孤独だった頃の傷跡
殺していた。
裂いて、切って、殴って、嬲って、刺して、千切って、焦らして、縛って、吊るして、絞めて、斬って、殺す。
ただその行為は娯楽でもなく、仕事でもなく、義務だった。
殺すことが名無しさんにとっての義務で、教育で、人生だった。

「…、」

顔に表情はない。
顔はただ単に食慾のための、視力のための、嗅覚のための、感触のための器具が揃っているにすぎない。
乾燥しきって、荒廃しきった名無しさんの心には何の感情も存在しなかった。

強さも、弱さもない。
ただの殺戮兵器のように、名無しさんは育てられた。

「匂宮皆無」
「はい」

何かなど存在しえない。
あるのは虚無感だけ。

「今日の任務は1つ。
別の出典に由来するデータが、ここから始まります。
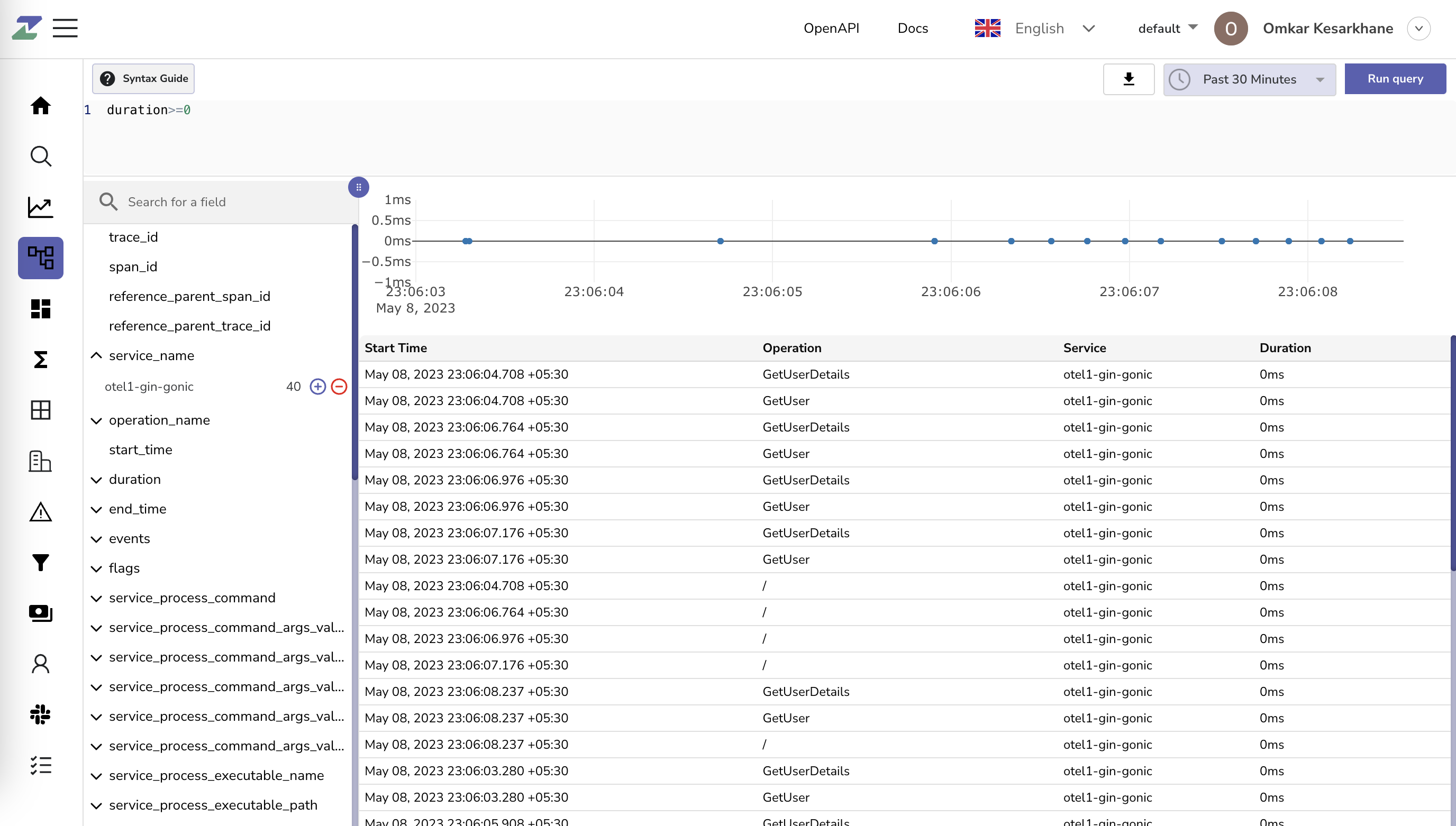This screenshot has height=826, width=1456.
Task: Open the Slack icon in sidebar
Action: [40, 714]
主要人物の暗殺だ」
「御意」

名無しさんの話す言葉は、ほとんどそれだけ。
匂宮の前では、はい、御意しか言わず、いいえもいいはしない。

廊下を歩いて、自分の部屋に戻って準備をしに行く。

「あ、ねーちゃん!」
「ねーちゃんだ!」

髪の長い見た目の同じ、兄弟が声をかける。
匂宮は、基本的に兄弟、姉妹、双子などで一緒に任務をする。
だが、名無しさんの片割れは、来無は。
殺された、匂宮に、食われてしまった。

優しくて、明るくて、名無しさんと正反対だった双子の姉。
妹は残されて、姉の分まで殺す。

「ねーちゃんこれからしごと?」
「しごと?しごと?」
「ええ」

もう真夜中だというのに、2人遊びに励んでいる兄妹に簡単に声をかける。
別に血のつながった兄妹ではないが、名無しさんに一番近い匂宮。

「ふぅん、がんばれー」
「がんばってね!てね!」
「…早く寝なさい」
「むぅー」

ぱちん、と部屋の電気を消すと、中から異論の声が上がる。
表情豊かな兄妹といると、なんだかくすぐったい。
ならば、電気を消して真っ暗にしてしまえば、その表情は見えないのだ。
名無しさんはそのまま部屋に向かって準備を始めた。


家から支給されたスーツに着替える。
若干の胸の膨らみや、丸みを帯びた体つきから、ようやく女だと分かるような格好。
短い黒髪に精悍な顔つきに無表情。

豪華なホテルには似合わないわけではないが、無表情すぎるのも問題だ。
だが、暗いパーティ会場なら問題はないだろう。
そのあたりにあったナイフをスーツの裏地に忍ばせた。


小さなパーティー会場の真ん中のステージには、珍しく白いグランドピアノ。
そこに座っているのは、短いポニーテールの少年だった。
青年というには若干若いように見える。

すぐ隣に、殺すべき人間がいる。
だが、名無しさんはどうしても動けなかった。
彼のせいだろう、音で精神干渉をおこなっているのだ。
だから、きっと動けない。

彼の弾くピアノは、名無しさんには上手なのか、下手なのか良くわからなかった。
だけど、綺麗だとは思った。
まっすぐだとは分った。
ぬるま湯にどっぷりつかっているような、そんな感じがした。
温かい感じがした、満たされる気がした。
心地よい、音だった。


名無しさんは拍手の音で、解放された。
会場の照明がつくまでに隣の男を殺さなければ。